El otro día recorrí en coche el Cañón del Sil y, ciertamente, en cada curva me sentía como el Coyote, cada vez que una bomba le vuela media montaña, le quita el suelo, y se queda correteando en el aire antes de desplomarse hacia el infinito vacío, ante la sonrisa indecente del Correcaminos, que es un dibujo animado de lo más cabrón.

Las vistas del Sil son tan espectaculares que temes comértelas. Es, ante todo, un paisaje relajante. A la vuelta, de noche, sin saber por dónde discurre la carretera y con ese cielo tan “Starlight”, tan cool, tan happy, y tan lleno de estrellas, uno confirma la existencia del ángel de la guarda. De hecho, aquí estoy escribiendo estas líneas. Vivito y coleando. Sobre todo lo de “vivito”.

MIRADORES

El mar es demasiado ancho. Es complicado acotarlo sin provocar desajustes en la mareas, o cargarse el planeta, y matar a un mon-tón de focas de esas que salen en los documentales de Al Gore. Sin embargo, el río, estrecho como un hilillo de vida entre el secarral de la muerte, permite la instalación de miles de miradores.

Contemplar el mar es enfrentarse a los ruidos de la vida y quizá a la libertad que cantó un día Perales. Mirar hacia un río es como beberse una postal. Lento y anodino, pero no exento de belleza. Cuando se pone, el río puede ser muy ruidoso. Son esos rápidos y esas cascadas. Sin la furia del mar, el cauce del río insiste sin descanso en la misma ruta. Cualquier conato de libertad termina siendo un travieso afluente, nada más allá de un capricho, pronto angostado por la tierra, en cauces que son presa del colesterol más ecológico y paisajístico y geológico.

SALTAR DE PIEDRA EN PIEDRA
Peligrosísima práctica, muy extendida desde tiempo inmemorial, la de cruzar el río sin puente, saltando de piedra en piedra. Tienen esas rocas verdín, formas redondeadas y traicioneras, pensadas exclusivamente para desequilibrar la perpendicular letal que nos mantiene a salvo.

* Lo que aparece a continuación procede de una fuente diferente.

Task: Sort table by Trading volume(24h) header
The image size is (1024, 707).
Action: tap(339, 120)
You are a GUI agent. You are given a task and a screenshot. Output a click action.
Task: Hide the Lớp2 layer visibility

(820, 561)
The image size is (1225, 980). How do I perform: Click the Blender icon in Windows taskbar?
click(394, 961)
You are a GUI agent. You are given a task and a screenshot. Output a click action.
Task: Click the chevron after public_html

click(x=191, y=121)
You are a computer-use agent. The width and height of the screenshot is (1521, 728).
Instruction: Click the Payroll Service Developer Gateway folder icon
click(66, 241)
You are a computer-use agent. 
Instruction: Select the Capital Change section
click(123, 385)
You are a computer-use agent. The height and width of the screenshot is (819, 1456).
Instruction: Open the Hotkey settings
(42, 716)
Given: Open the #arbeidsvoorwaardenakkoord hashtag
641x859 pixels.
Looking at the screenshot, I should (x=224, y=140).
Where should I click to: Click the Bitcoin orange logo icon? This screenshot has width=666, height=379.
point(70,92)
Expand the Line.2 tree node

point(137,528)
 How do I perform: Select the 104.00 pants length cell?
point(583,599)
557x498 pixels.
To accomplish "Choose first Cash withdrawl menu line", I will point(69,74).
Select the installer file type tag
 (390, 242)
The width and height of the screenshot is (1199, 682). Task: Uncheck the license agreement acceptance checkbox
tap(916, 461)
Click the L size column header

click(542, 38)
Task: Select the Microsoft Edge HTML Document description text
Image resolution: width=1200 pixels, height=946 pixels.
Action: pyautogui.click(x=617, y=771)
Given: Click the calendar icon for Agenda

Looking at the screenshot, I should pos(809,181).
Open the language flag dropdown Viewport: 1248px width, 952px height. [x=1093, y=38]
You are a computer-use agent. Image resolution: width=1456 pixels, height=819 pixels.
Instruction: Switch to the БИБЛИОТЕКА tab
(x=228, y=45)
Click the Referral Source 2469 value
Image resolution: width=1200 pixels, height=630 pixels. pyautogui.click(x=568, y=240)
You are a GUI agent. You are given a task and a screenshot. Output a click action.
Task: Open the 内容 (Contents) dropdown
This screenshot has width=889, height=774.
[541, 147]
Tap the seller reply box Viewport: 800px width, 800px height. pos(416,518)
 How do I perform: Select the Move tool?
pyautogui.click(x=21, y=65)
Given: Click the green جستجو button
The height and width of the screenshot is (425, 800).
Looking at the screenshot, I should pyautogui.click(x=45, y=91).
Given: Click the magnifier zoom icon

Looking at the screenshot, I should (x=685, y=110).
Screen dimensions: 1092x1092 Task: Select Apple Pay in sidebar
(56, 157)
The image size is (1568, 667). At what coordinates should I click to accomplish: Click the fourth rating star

Hay dos técnicas para cruzar el río saltando de piedra en piedra. La primera es hacerlo muy rápido, de forma que cuando acabes en el agua tampoco podrás sorprenderte demasiado. La segunda es hacerlo muy despacio, de forma que cuando acabes en al gua tampoco podrás sorprenderte demasiado. Técnica alternativa y solo apta para grandes deportistas, como el autor de esta columna, es la del gran salto. Para el gran salto hay que coger mucha carrerilla, alcanzar gran velocidad hacia el río, cerras los ojos, y saltar un segundo después de lo que te dicte tu sentido común. Yo lo hago a menudo. En coche.